Kaspersky calcola che tra le aziende si e’ passati da un attacco ogni due minuti a uno ogni 40 secondi; per i singoli utenti la frequenza e’ salita da un attacco ogni 20 secondi a uno ogni 10 secondi. E per gli esperti di Check Point Software Technologies, l’Italia è diventato il quarto paese Ue nel mirino e il 41esimo nel mondo.

(ansa) Un massiccio attacco informatico sembra aver colpito numerose organizzazioni e aziende in diversi Paesi dell’Europa. Sugli schermi dei computer presi di mira appare un messaggio che chiede un riscatto in bitcoin, riferisce Bbc News, precisando che ci sono informazioni in tal senso in arrivo da Spagna, Italia, Portogallo, Russia e Ucraina.

Anche in Gran Bretagna, riferisce la stessa fonte, si è diffuso un allarme in tal senso, dopo che sono stati infiltrati i sistemi informatici di diversi ospedali.

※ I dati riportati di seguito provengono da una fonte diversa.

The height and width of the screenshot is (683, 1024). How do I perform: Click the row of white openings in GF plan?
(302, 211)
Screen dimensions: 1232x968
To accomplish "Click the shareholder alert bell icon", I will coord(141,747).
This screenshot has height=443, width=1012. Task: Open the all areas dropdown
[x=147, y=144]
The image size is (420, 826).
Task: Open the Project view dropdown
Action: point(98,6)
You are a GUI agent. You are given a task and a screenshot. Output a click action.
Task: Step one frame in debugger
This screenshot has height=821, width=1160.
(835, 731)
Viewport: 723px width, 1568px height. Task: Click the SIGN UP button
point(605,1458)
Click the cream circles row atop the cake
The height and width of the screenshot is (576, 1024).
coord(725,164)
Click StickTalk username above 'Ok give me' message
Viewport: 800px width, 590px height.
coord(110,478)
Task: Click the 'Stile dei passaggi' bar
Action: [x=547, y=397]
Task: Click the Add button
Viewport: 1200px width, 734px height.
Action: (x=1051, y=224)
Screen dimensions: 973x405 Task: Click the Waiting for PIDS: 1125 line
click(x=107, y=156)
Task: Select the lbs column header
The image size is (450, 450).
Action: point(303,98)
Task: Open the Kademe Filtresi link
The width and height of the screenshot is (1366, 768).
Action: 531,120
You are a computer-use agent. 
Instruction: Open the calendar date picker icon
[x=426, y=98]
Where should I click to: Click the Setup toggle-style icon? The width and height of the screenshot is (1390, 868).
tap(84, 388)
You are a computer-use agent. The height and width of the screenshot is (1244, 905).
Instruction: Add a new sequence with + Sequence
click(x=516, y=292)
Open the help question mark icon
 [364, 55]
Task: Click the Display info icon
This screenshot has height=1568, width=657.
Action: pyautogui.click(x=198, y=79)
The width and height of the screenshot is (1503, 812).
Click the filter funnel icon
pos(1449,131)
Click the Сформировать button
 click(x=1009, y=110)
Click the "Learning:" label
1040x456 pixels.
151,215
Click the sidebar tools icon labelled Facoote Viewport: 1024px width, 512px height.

Il portavoce di Europol ha reso noto che la Gran Bretagna e la Spagna hanno chiesto aiuto sui cyberattacchi che oggi hanno preso di mira alcuni ospedali britannici e la rete telefonica in Spagna. Jan Op Gen Oorth non ha aggiunto altri dettagli in merito. In un tweet il direttore di Europol, Rob Wainwright, ha scritto che il cyberattacco contro il sistema sanitario britannico “segue la tendenza di attacchi ‘ramsonware’ ai centri sanitari avvenuti negli Usa”.

Ministero Interno russo, ‘colpiti da un cyberattacco – Il ministero dell’Interno russo ha reso noto di essere stato colpito da un cyberattacco. La portavoce del ministero dell’Interno russo, Irina Volk, citata dalle agenzie di stampa russe, ha precisato che i cyberattachi hanno colpito circa mille computer, ma che i server del ministero sono rimasti indenni. Volk ha aggiunto che gli esperti del ministero stanno lavorando per riprendere in mano la situazione e aggiornare le procedura di sicurezza. Intanto secondo le rilevazioni delle due compagnie della sicurezza Kaspersky Lab e Avast sono “oltre 70 i Paesi colpiti dai cyberattacchi e tra questi la più colpita è la Russia”.

Secondo il Nyt, il cyberattacco potrebbe essere stato condotto con uno degli strumenti di hackeraggio rubati lo scorso anno alla National security agency (Nsa) dal sedicente gruppo Shadow Brokers.

Per la premier britannica Theresa May l’attacco informatico che ha colpito numerosi ospedali in Gran Bretagna fa parte di un ampio attacco internazionale.

Un ricercatore di cyber-security ha affermato su Twitter di aver rilevato 36 mila casi di un ransomwere chiamato “WannaCry” e simili. L’attacco, ha affermato, “è enorme”.

Nel frattempo, riferisce sempre Bbc News, l’attacco si è diffuso anche negli Usa, Cina, Vietnam, Taiwan e altri Paesi. Per quanto riguarda l’Italia, la stessa fonte scrive che sono state diffuse immagini che mostrano i computer del laboratorio di una università bloccati dal programma di ransomware. Non viene specificato il nome dell’Università. Secondo alcune informazioni, dei portafogli di bitcoin apparentemente associati con il ransomewere stanno intanto già incassando.